> [Records for the exercise]:
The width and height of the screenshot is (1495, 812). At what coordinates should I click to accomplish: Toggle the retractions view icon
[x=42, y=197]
==
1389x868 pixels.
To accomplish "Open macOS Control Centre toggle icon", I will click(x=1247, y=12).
--
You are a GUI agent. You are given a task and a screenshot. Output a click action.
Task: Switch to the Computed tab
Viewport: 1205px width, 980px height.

> [Required action]: Considering only the material above, set down every line from the one with "Task: Switch to the Computed tab" to the one with "Viewport: 1205px width, 980px height.", inclusive, exactly as written.

> [Response below]:
Task: Switch to the Computed tab
Viewport: 1205px width, 980px height.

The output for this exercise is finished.